**HOW TO COMPLETE THIS TASK**
The reply must contain exactly the lines below from the one with "Task: Switch to the Monthly view tab" down to the one with "Task: Click the age 15 cell", both included, and nothing more; please omit the pictures.
(Beginning of DATA SECTION)
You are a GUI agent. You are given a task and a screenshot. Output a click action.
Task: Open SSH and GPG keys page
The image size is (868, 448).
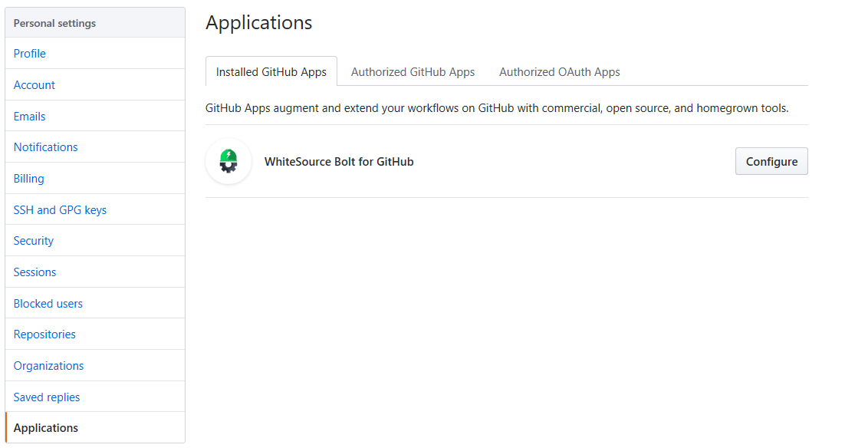pyautogui.click(x=60, y=210)
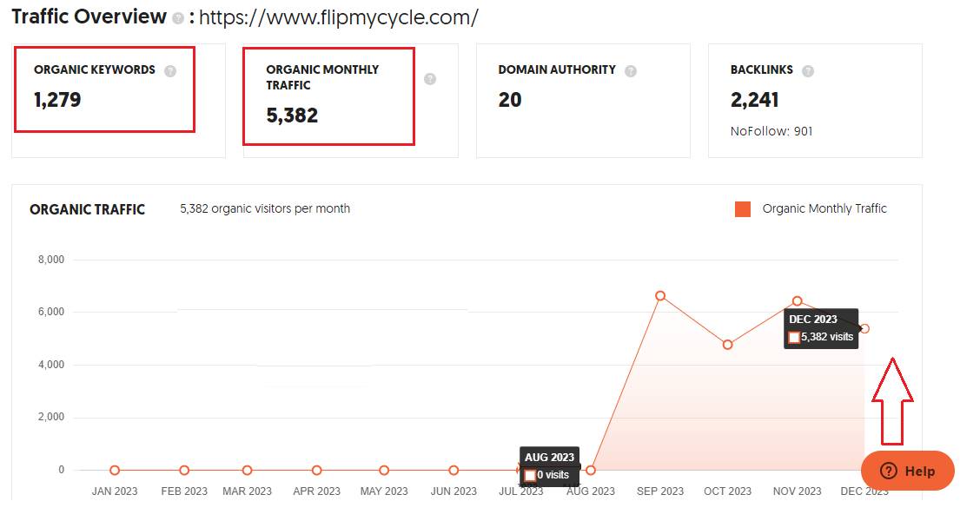Select the Jan 2023 data point
This screenshot has width=980, height=521.
click(x=115, y=471)
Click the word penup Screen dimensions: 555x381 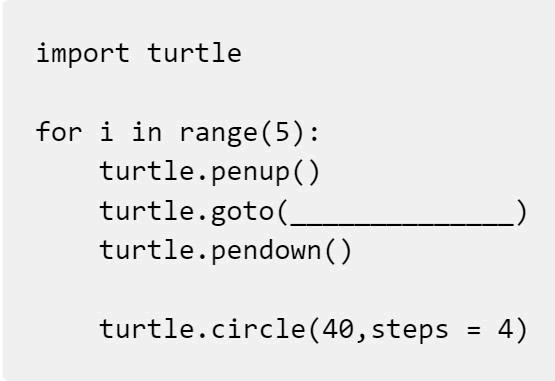pyautogui.click(x=250, y=173)
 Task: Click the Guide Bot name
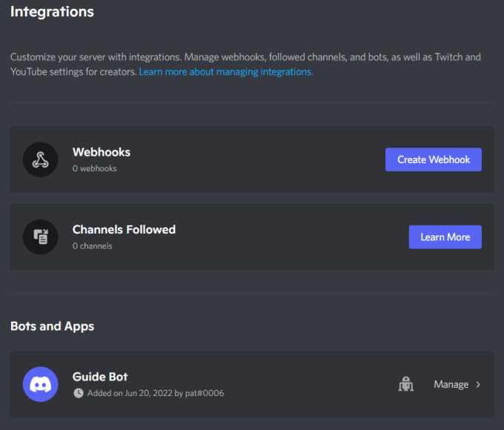100,377
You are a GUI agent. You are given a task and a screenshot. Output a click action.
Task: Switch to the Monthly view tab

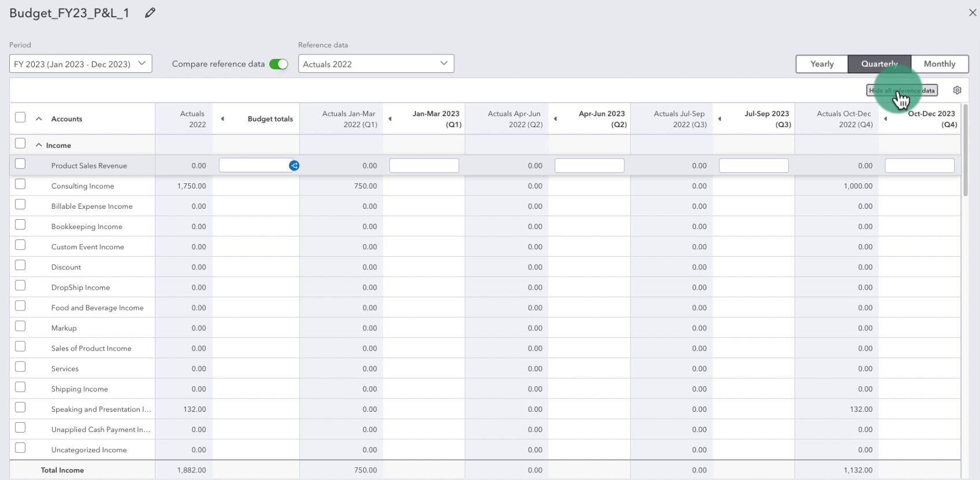pos(939,64)
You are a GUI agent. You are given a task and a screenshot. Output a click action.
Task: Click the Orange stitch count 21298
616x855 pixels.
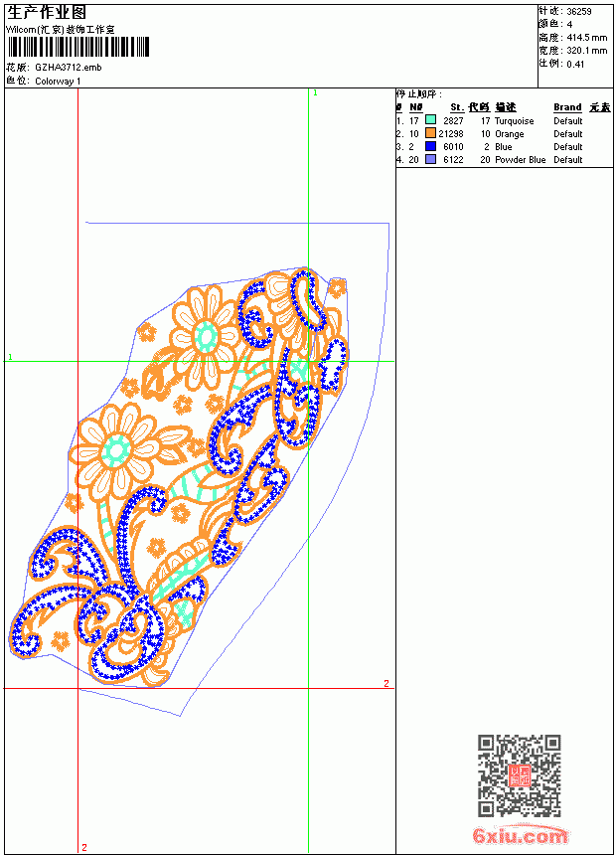click(451, 133)
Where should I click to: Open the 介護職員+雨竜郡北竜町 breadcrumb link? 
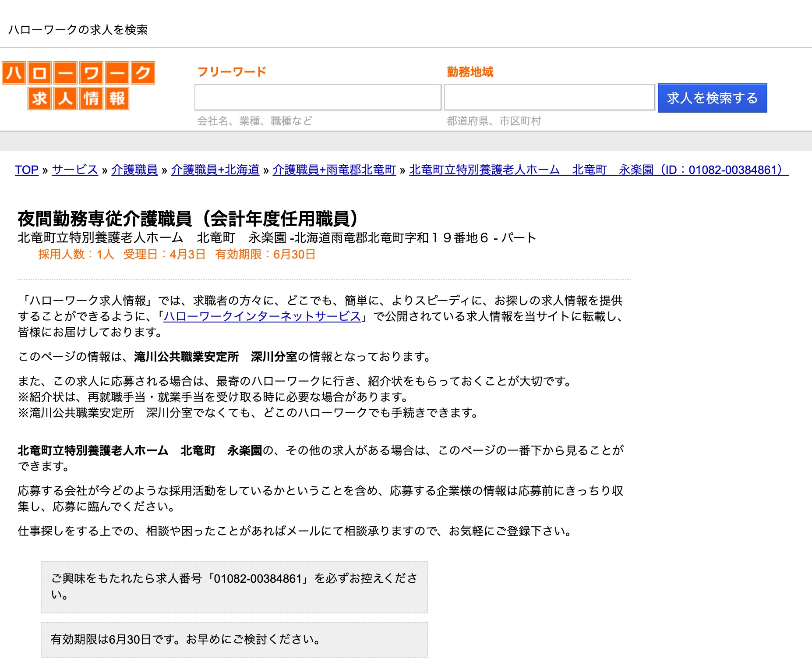334,170
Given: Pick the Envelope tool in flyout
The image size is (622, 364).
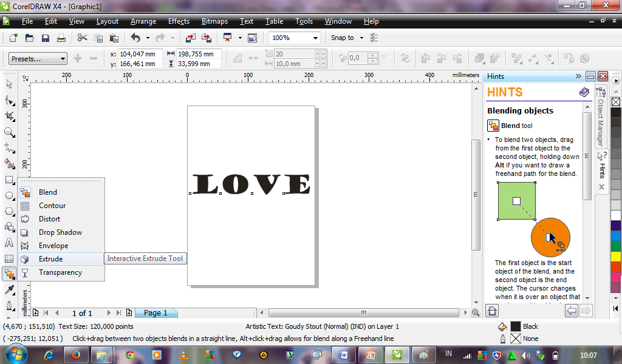Looking at the screenshot, I should click(x=53, y=246).
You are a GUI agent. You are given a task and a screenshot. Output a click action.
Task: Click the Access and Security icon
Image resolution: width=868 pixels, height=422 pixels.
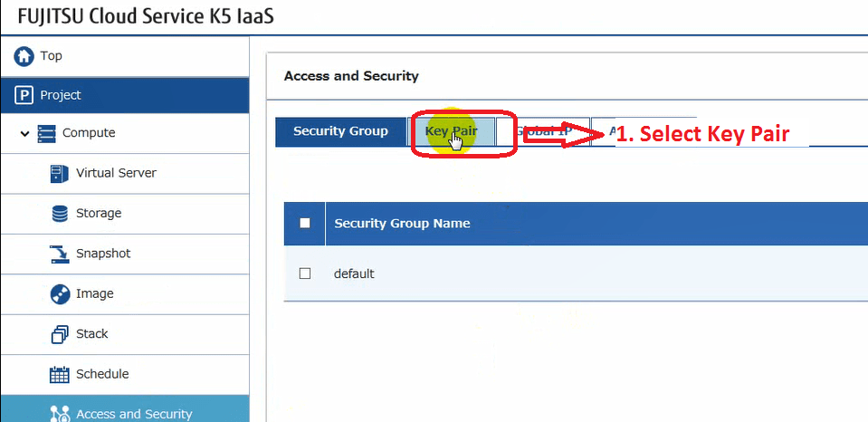pyautogui.click(x=60, y=414)
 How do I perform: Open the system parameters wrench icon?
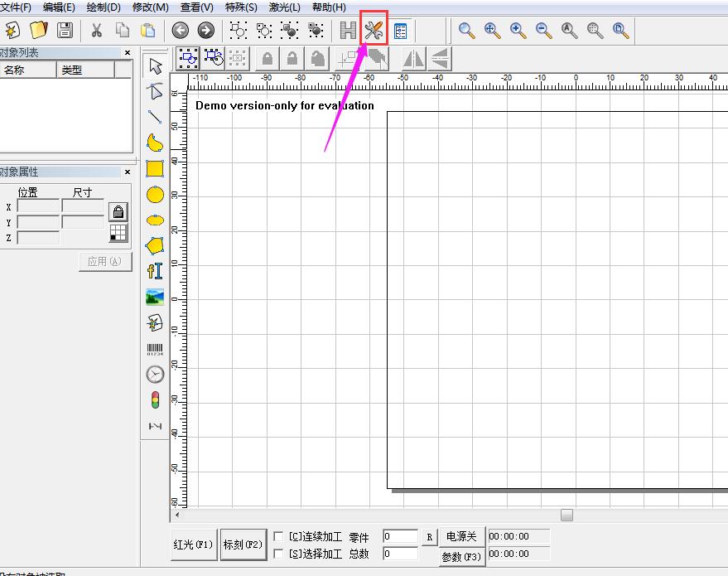[x=374, y=31]
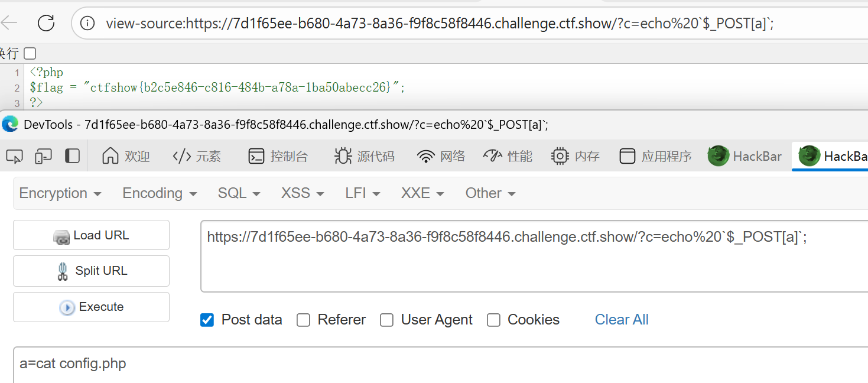
Task: Open the 控制台 console panel
Action: coord(278,156)
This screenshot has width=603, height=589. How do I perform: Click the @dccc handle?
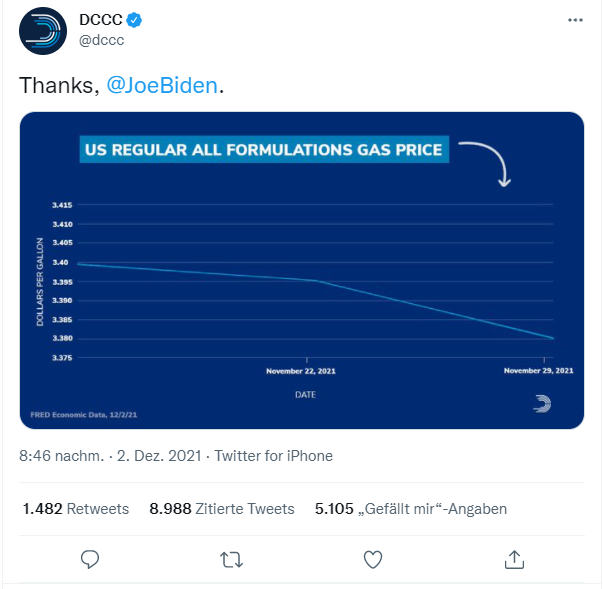pyautogui.click(x=101, y=41)
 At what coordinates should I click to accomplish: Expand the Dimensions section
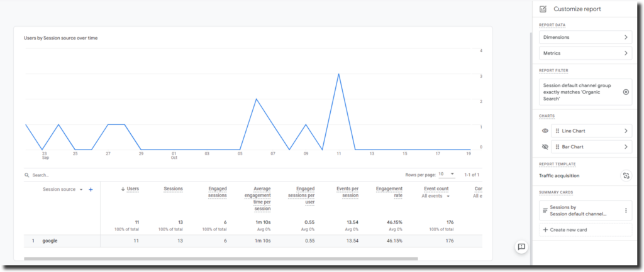(x=585, y=38)
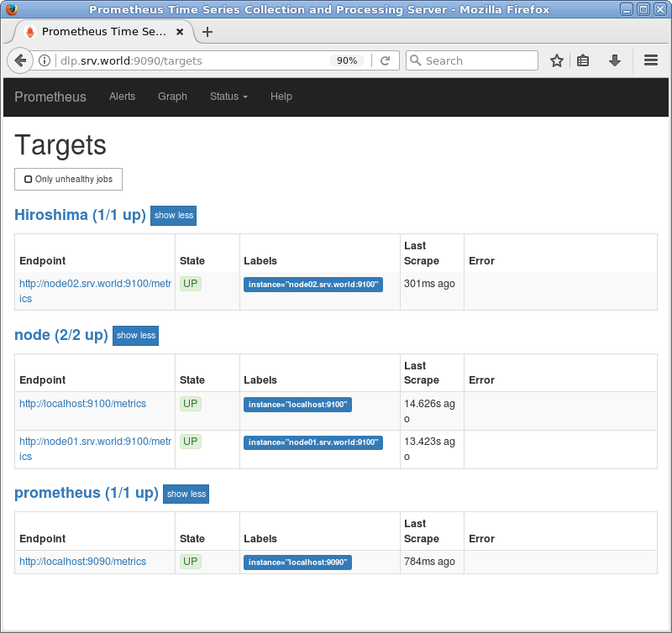Click the site information icon beside the URL

pyautogui.click(x=43, y=60)
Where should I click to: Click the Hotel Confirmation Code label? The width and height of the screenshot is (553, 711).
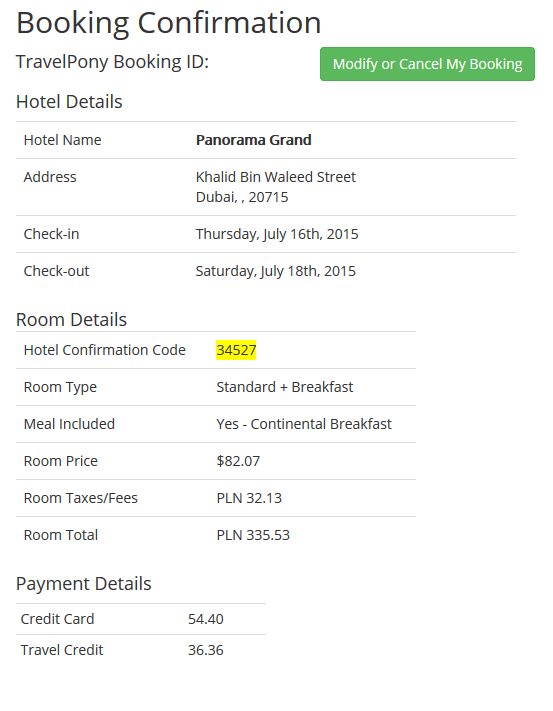[x=105, y=350]
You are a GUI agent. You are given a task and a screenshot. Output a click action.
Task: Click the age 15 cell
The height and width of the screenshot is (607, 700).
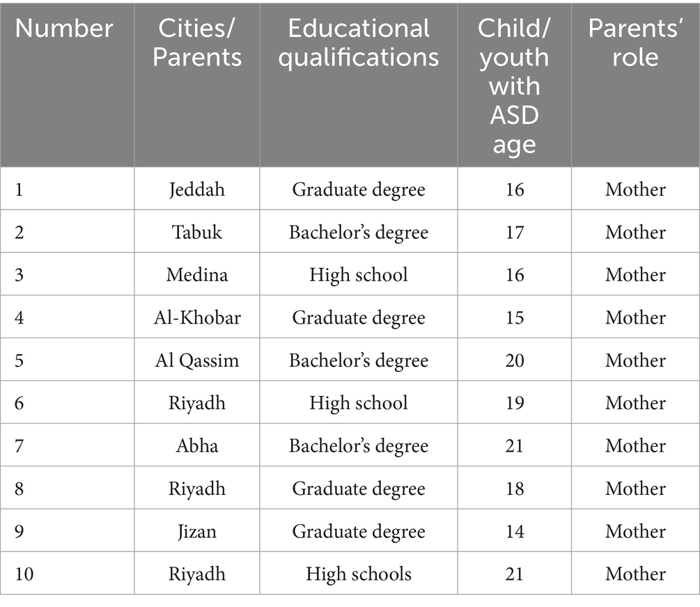(514, 317)
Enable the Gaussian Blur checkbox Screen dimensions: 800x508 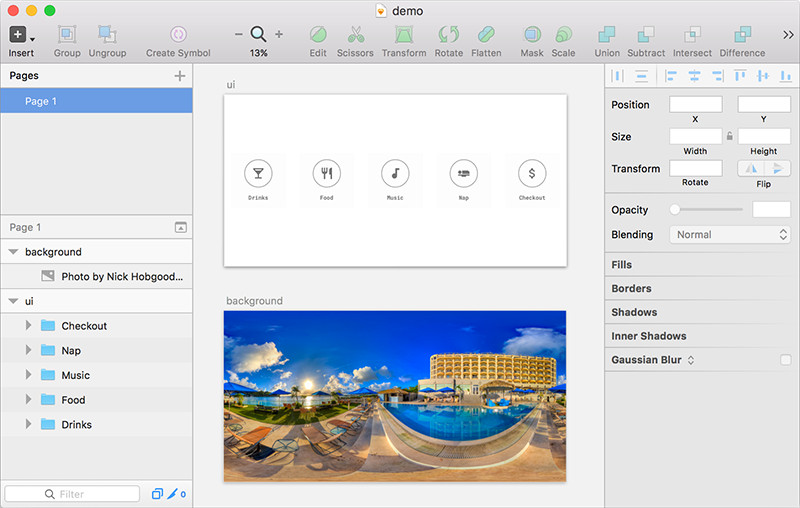[x=785, y=360]
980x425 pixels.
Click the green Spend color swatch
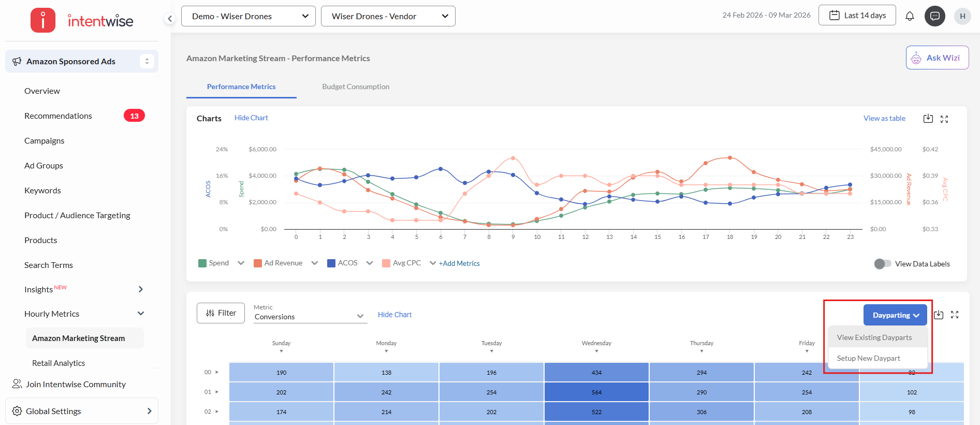pyautogui.click(x=202, y=263)
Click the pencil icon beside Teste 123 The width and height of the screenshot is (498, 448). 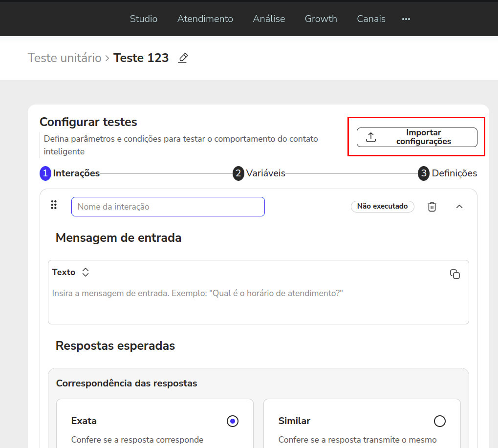183,58
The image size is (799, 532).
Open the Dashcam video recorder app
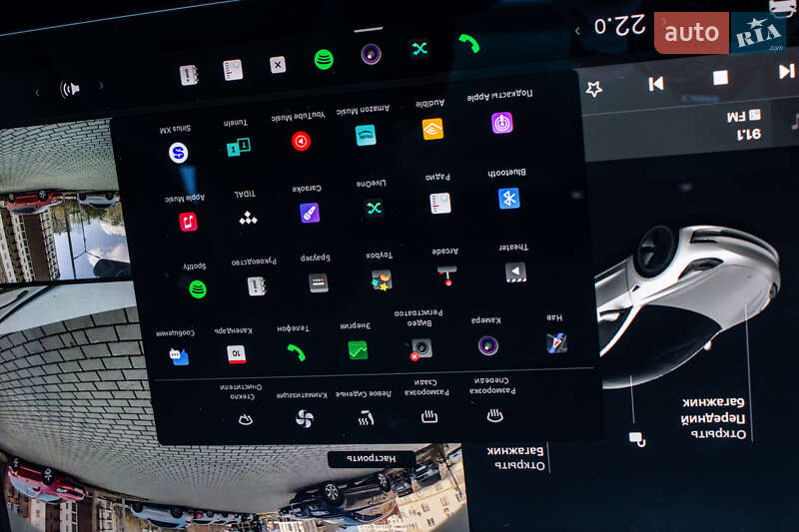(422, 347)
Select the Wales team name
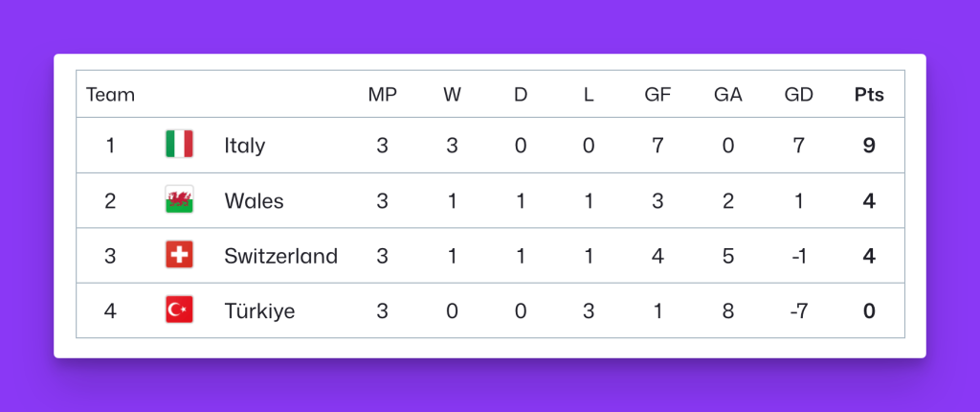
(End of DATA SECTION)
**TASK RESULT**
Task: Switch to the Monthly view tab

pos(939,64)
You are a GUI agent. You are given a task and a screenshot. Output a click action.
Task: Click the Orange stitch count 21298
616x855 pixels.
click(451, 133)
Where should I click to: Open the 介護職員+雨竜郡北竜町 breadcrumb link? 
334,170
Given: Pick the Envelope tool in flyout
The image size is (622, 364).
Looking at the screenshot, I should click(x=53, y=246).
You are a GUI agent. You are given a task and a screenshot. Output a click action.
Task: Click the Access and Security icon
Image resolution: width=868 pixels, height=422 pixels.
pyautogui.click(x=60, y=414)
 How do I perform: Open the system parameters wrench icon?
[x=374, y=31]
Task: Open the 控制台 console panel
Action: coord(278,156)
This screenshot has width=603, height=589. How do I perform: Click the @dccc handle?
pyautogui.click(x=101, y=41)
 At what coordinates should I click to accomplish: Expand the Dimensions section
(x=585, y=38)
Click the site information icon beside the URL

pyautogui.click(x=43, y=60)
Where should I click to: Click the Hotel Confirmation Code label? The width and height of the screenshot is (553, 711).
[x=105, y=350]
You are a GUI agent. You are given a task and a screenshot. Output a click action.
Task: Click the age 15 cell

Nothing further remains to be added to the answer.